_Exercise requirements_:
[1] Decide whether each statement agrees with the text on circumcision and HIV prevention below. For each, answer yes or no and quote the words that decide it. (a) Potts headed Family Health International from 1978 to 1990. (b) The World Bank official said the bank planned to take up circumcision programs. (c) Surveys of Africans found widespread anxiety about circumcision.
[2] Write out the part of the text on circumcision and HIV prevention between "It will take" and "Africans don’t have.", inclusive.

_Text shown_:
It will take precious time to “roll out” a male circumcision policy in Africa, to make sure it is culturally sensitive and that the procedure is done in properly hygienic settings. Sex before the circumcision has healed might cause, rather than prevent HIV infection. It’s time that many Africans don’t have.
“We could have learned what the complication rates are,” said Potts, “who should perform the circumcisions, how many can be done in a day. We could have had that data from the year 2000 or before.”
Potts is a convert to the circumcision cause. As the head of Family Health International, a leading family planning organization, from 1978-1990, he promoted HIV testing and counseling and blanketing the continent with condoms. Later he became an enthusiast of microbicides, medicines that women would insert in the vagina before sex to kill HIV. Neither approach has worked. Potts, unlike many of the leaders of HIV prevention, has the guts to admit he was wrong.
“I spent 10 years working on HIV prevention in Africa,” he said. “I have to say we didn’t make any difference in slowing the epidemic.”
Groups like the UN World Health Organization have been reluctant to deal with circumcision until recently. There are a number of explanations for this. Taken together, they constitute a shocking display of how cultural blinders can cause death.
The first explanation may be that male Europeans, who are powerful in the WHO and other agencies working on AIDS, are, for the most part, not circumcised. From the sexually liberated perspective of European baby boomers, they tend to see circumcision as “unnatural”—an interference with sexual pleasure and a form of sexual repressiveness that the West should not be foisting on Africans.
One academic I spoke with described meeting a World Bank official in Malawi last summer. When she asked her what the bank was doing about circumcision, the woman replied, “We will never do anything about circumcision. Can you imagine the reaction when they hear we want to cut the penises of black men?” The World Bank has gotten a lot of grief for its programs over the decades, she added, and “we don’t want Africans saying, ‘You robbed us of our land and culture, and now you want our foreskins?’ ”
But in fact, surveys of Africans detect little anxiety about circumcision. When Halperin and his HIV prevention colleagues helped introduce the idea in the largely Christian Swaziland a few years ago, it caught on so quickly that men rioted Mbabane, the capital, because of the long waiting lines.

_Dataset excerpts_:

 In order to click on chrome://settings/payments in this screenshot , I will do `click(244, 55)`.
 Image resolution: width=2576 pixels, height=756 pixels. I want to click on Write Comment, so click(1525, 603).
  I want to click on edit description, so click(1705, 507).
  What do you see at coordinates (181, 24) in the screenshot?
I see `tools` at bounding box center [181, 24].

_Exercise solutions_:
[1]
(a) Yes: "As the head of Family Health International, a leading family planning organization, from 1978-1990"
(b) No: "We will never do anything about circumcision."
(c) No: "surveys of Africans detect little anxiety about circumcision"

[2]
It will take precious time to “roll out” a male circumcision policy in Africa, to make sure it is culturally sensitive and that the procedure is done in properly hygienic settings. Sex before the circumcision has healed might cause, rather than prevent HIV infection. It’s time that many Africans don’t have.